* What the task requires *
Copy word for word the entries running from the one that contains "Решения (861, 44)" through the one that contains "Композитная арматура (964, 2471)", both included.

* Source records *
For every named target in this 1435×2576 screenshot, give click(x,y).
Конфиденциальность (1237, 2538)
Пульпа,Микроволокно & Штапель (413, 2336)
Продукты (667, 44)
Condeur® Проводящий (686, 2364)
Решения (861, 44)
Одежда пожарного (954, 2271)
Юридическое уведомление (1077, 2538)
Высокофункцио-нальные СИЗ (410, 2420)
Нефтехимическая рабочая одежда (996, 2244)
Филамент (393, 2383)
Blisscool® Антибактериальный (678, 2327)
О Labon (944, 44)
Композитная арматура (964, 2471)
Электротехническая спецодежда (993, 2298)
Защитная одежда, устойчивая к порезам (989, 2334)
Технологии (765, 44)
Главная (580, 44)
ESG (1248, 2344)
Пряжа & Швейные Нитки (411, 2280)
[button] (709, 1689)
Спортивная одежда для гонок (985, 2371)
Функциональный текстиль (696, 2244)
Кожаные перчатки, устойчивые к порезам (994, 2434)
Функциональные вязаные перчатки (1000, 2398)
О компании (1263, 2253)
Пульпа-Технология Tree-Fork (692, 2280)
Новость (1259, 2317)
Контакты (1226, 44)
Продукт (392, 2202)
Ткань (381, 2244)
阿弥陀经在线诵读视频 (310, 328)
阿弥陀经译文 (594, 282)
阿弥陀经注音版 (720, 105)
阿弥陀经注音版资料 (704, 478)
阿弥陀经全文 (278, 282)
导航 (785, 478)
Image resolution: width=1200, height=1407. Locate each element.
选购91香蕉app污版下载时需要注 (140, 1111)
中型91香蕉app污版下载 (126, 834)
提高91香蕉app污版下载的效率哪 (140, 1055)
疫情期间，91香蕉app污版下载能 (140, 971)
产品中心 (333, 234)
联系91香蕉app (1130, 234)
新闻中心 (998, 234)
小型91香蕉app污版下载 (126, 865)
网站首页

* Answer for this exercise *
Решения (861, 44)
Одежда пожарного (954, 2271)
Юридическое уведомление (1077, 2538)
Высокофункцио-нальные СИЗ (410, 2420)
Нефтехимическая рабочая одежда (996, 2244)
Филамент (393, 2383)
Blisscool® Антибактериальный (678, 2327)
О Labon (944, 44)
Композитная арматура (964, 2471)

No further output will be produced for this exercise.